Report the number of lines of the listing below containing the string "give", with nothing added.
** Opening RECORDS SUPPLIED block **
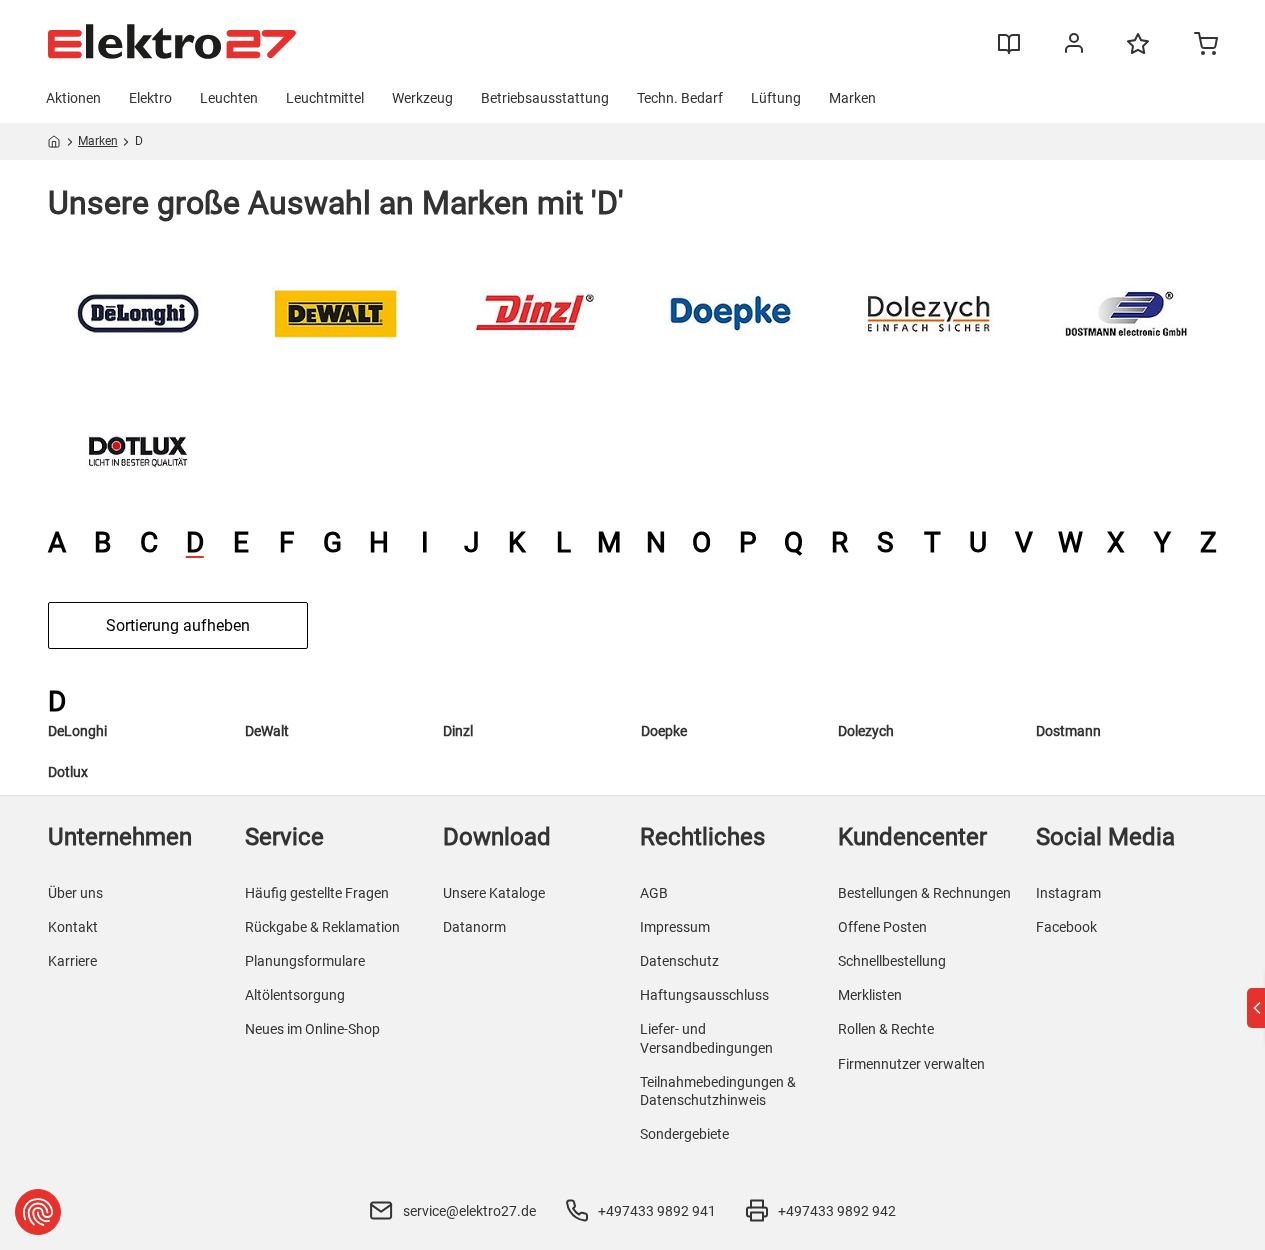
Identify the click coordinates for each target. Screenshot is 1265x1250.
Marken (852, 98)
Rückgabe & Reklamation (322, 927)
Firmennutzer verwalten (911, 1064)
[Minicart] (1206, 46)
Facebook (1066, 927)
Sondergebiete (684, 1134)
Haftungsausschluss (704, 995)
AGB (654, 893)
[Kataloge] (1009, 51)
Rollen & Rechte (886, 1029)
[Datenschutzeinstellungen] (38, 1212)
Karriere (72, 961)
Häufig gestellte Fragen (317, 893)
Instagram (1068, 893)
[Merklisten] (1138, 53)
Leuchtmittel (325, 98)
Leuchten (229, 98)
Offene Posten (882, 927)
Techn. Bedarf (680, 98)
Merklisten (870, 995)
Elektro (150, 98)
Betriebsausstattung (545, 98)
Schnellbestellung (892, 961)
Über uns (75, 893)
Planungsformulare (305, 961)
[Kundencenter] (1074, 47)
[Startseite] (54, 145)
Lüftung (776, 98)
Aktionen (73, 98)
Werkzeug (422, 98)
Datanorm (474, 927)
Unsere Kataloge (494, 893)
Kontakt (73, 927)
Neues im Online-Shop (312, 1029)
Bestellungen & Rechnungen (924, 893)
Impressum (675, 927)
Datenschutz (679, 961)
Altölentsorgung (295, 995)
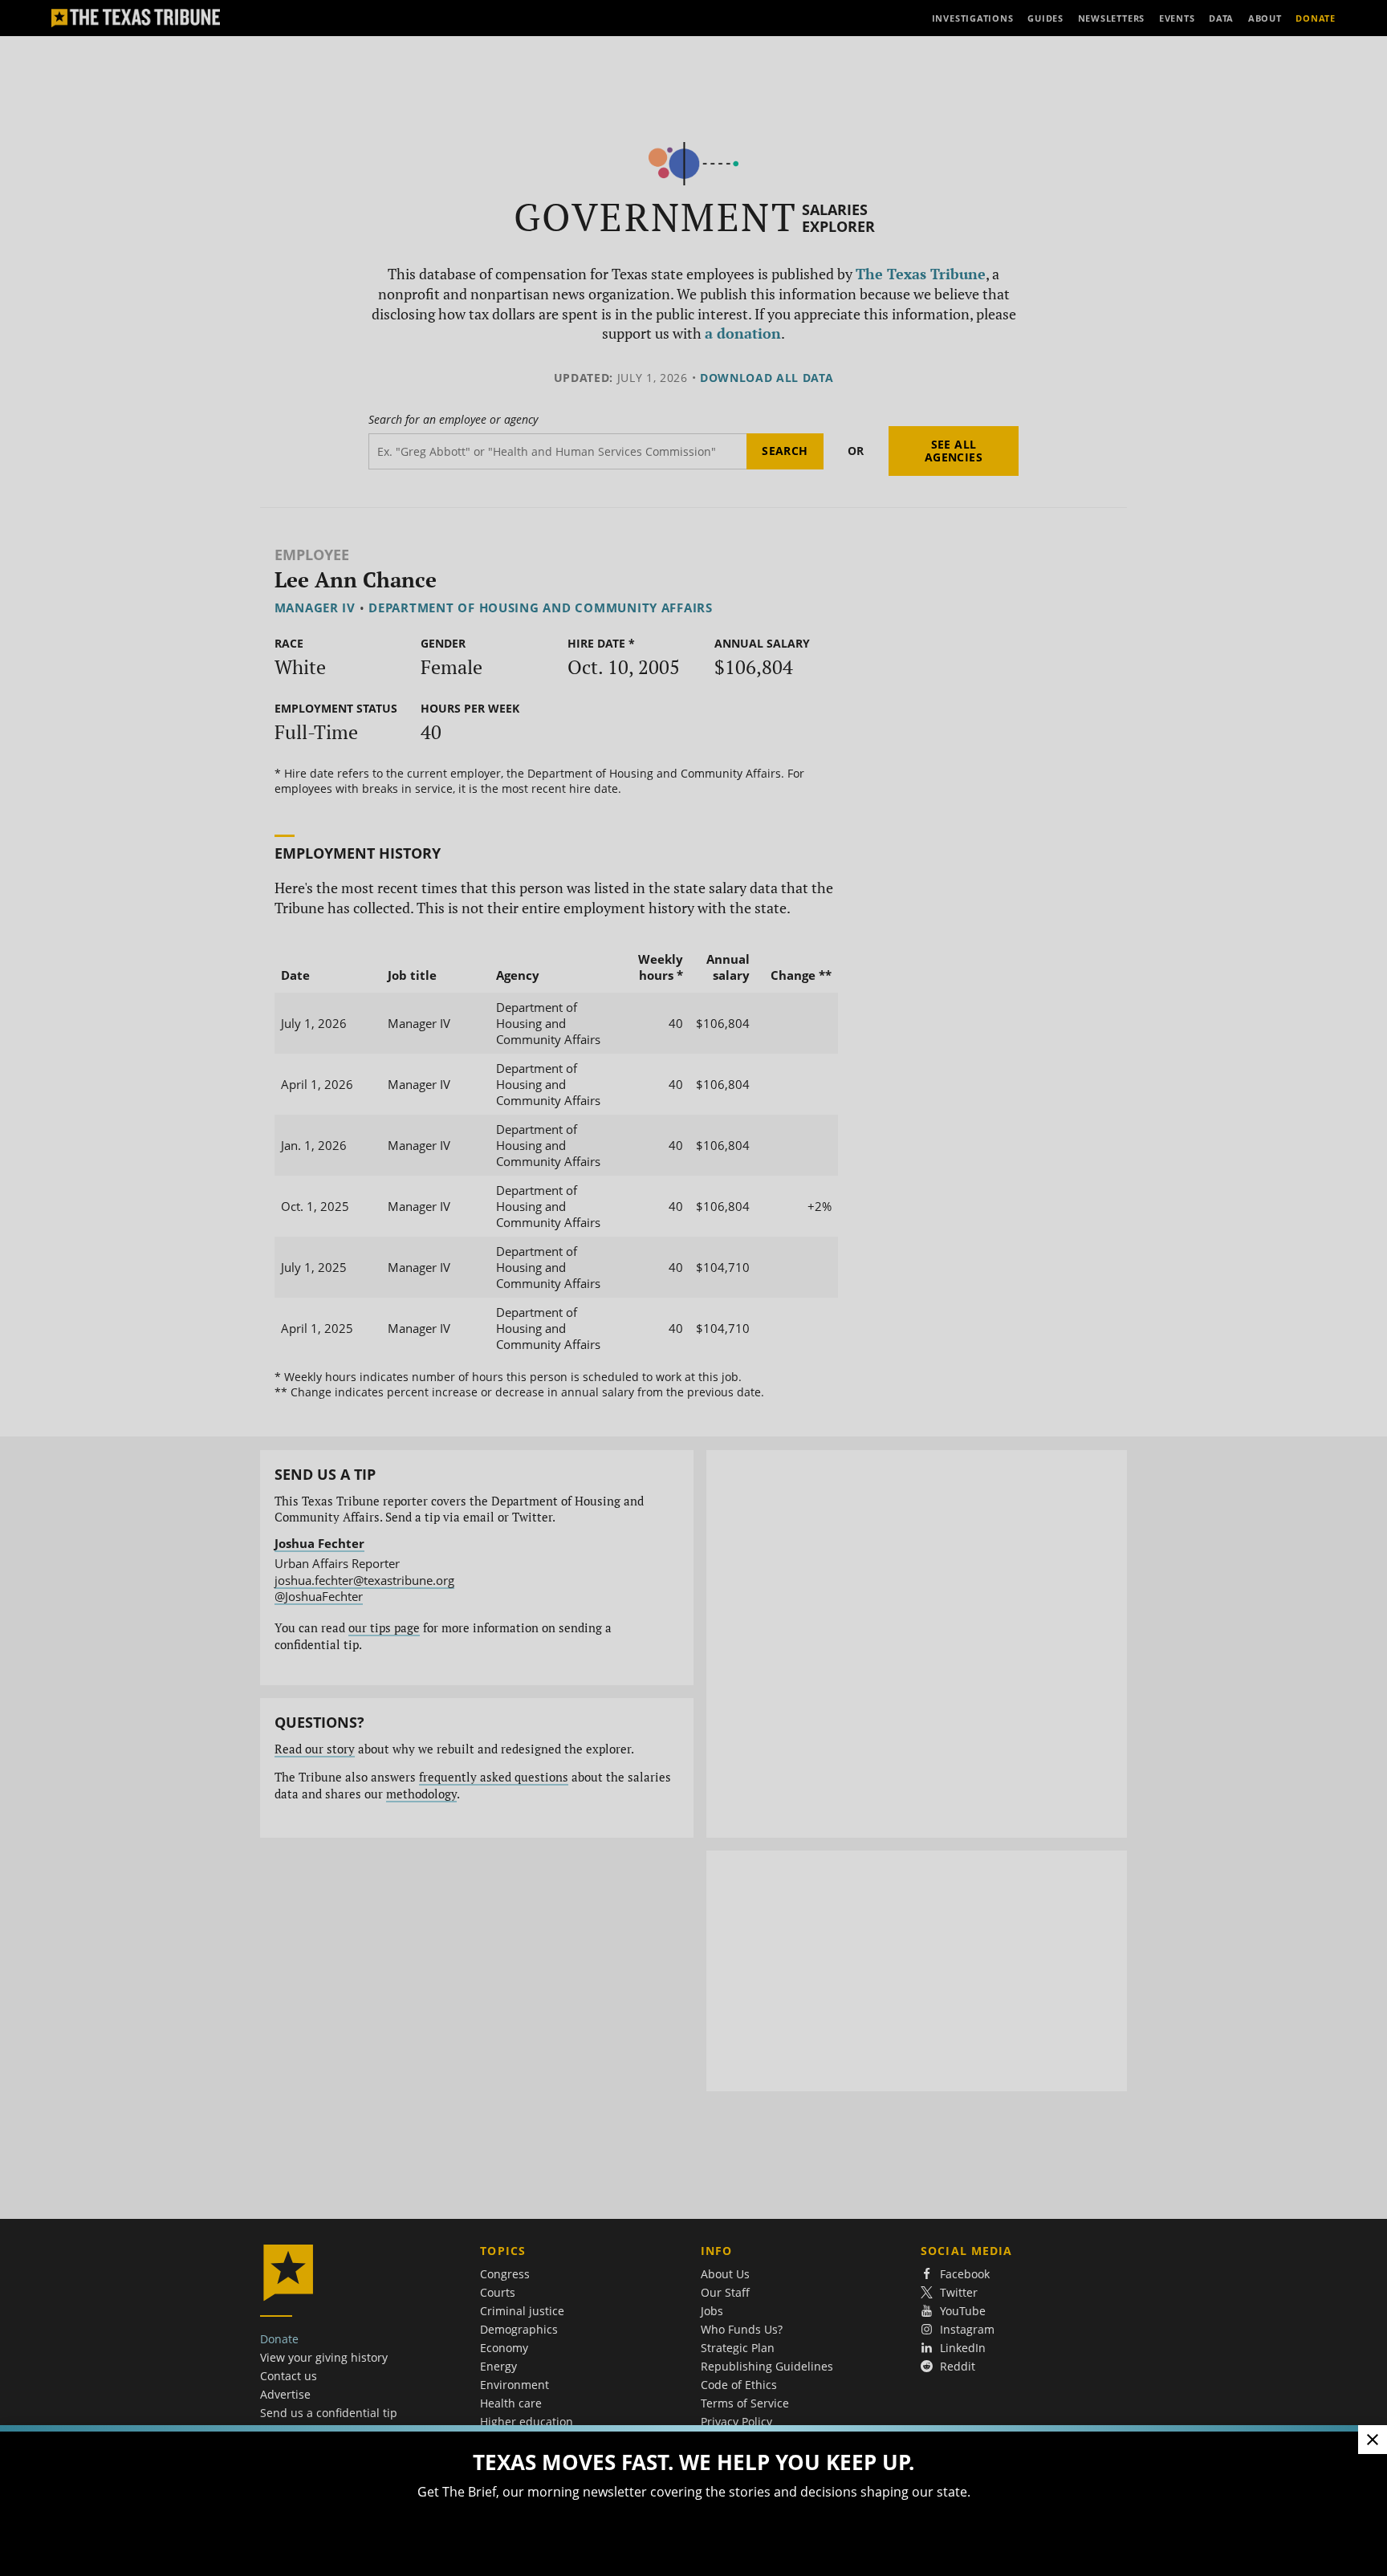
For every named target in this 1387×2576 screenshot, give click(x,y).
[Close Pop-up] (1372, 2439)
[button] (693, 1288)
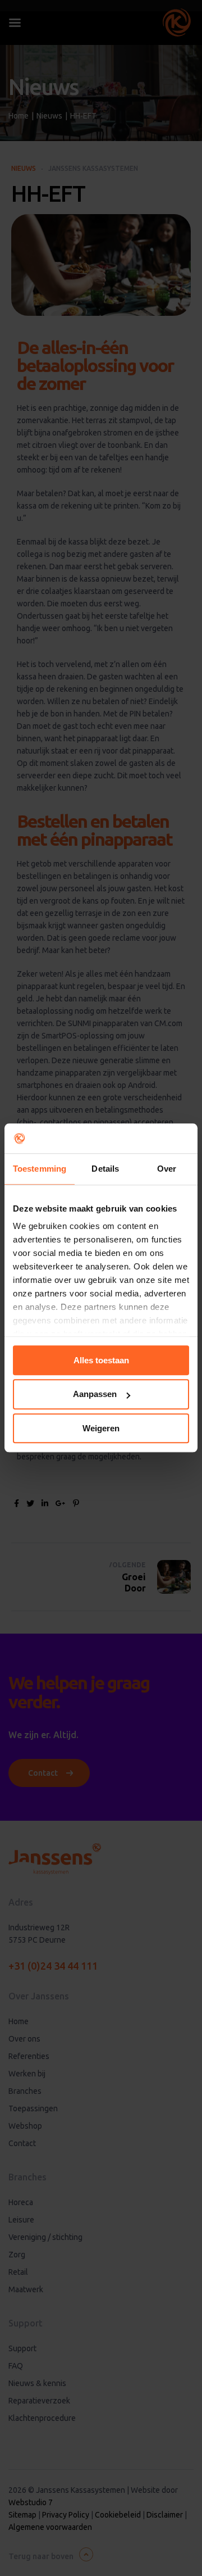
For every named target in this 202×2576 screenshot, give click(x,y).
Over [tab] (166, 1168)
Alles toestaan (101, 1360)
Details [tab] (105, 1168)
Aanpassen (95, 1394)
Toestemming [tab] (39, 1168)
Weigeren (101, 1428)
** Closing RECORDS SUPPLIED block **
#### TASK SOLUTION
2